How I use Live Templates or Snippets to code efficiently?

How I use Live Templates or Snippets to code efficiently?

I usually spend my free time watching videos on YouTube on how to improve my programming craft. In one such video, the presenter appeared typing JavaScript codes so quickly that I could barely follow her. She eventually mentioned that even though she was a fast typer, the reason she was able write codes so quickly was because she used Live Templates in Webstorm.

Statistics on a laptop
Photo by Carlos Muza / Unsplash

Live Templates also known as Code Snippets can be used to store text that can be then expanded, allowing both plain text and variables. You basically store an abbreviation which represents the template. In other words, a snippet is a piece of reusable code or text that repeats a lot.

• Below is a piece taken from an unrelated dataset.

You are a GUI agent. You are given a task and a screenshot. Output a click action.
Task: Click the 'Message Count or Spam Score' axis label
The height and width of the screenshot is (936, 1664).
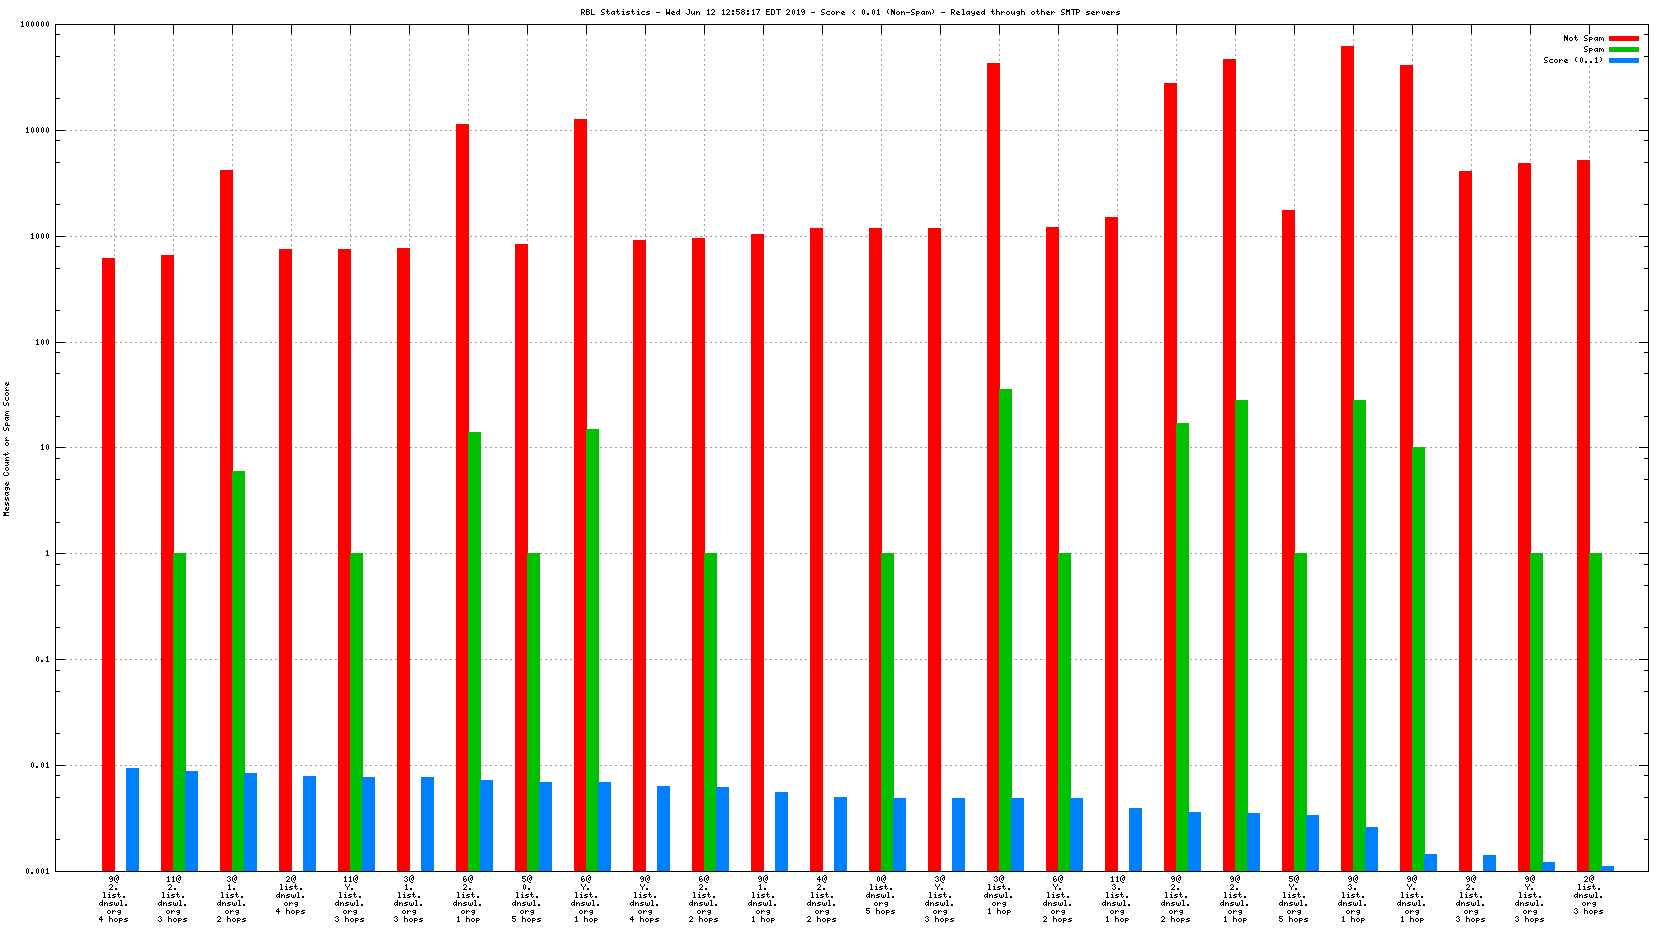pyautogui.click(x=7, y=449)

In my day to day programming tasks, I regularly use snippets from existing IDE/Editor or from plugins/extensions such as cl for class or log for console.log(''). But in this video, the presenter explained how she created her own Live Templates for unit of codes that she often typed and for variations of existing ones.

Live Template

Similarly, I often need few different variations of already existing or popular snippets, or my frequently repeated block of text such as:

cl -> console.log('object: ', object)

cls -> console.log('object: ', JSON.stringify(object))

cs -> const name:String = '' (in typescript)

I can also change existing ones such as con which can be expanded to Constructor for use in ES6 (JavaScript) to console.log('message') to suit my workflow.

Benefits

Instead of wasting time on typing repeated block of codes, I just write the abbreviation and expand it by pressing tab or enter (depending on IDE/Editor) and directly manipulate the part I want to change. I therefore automate the typing part and focus on being more productive solving real problems.


BONUS

Instead of relying solely on console logs and debuggers for back end development - I use Winston which is basically a logger - that writes into a file and can input the log in different formats such as JSON.

I find easier to go through the logs instead of having to diligently scan through endless console log streams or breakpoints. For simple debugging though, I prefer using the easier one, either console log or debugger.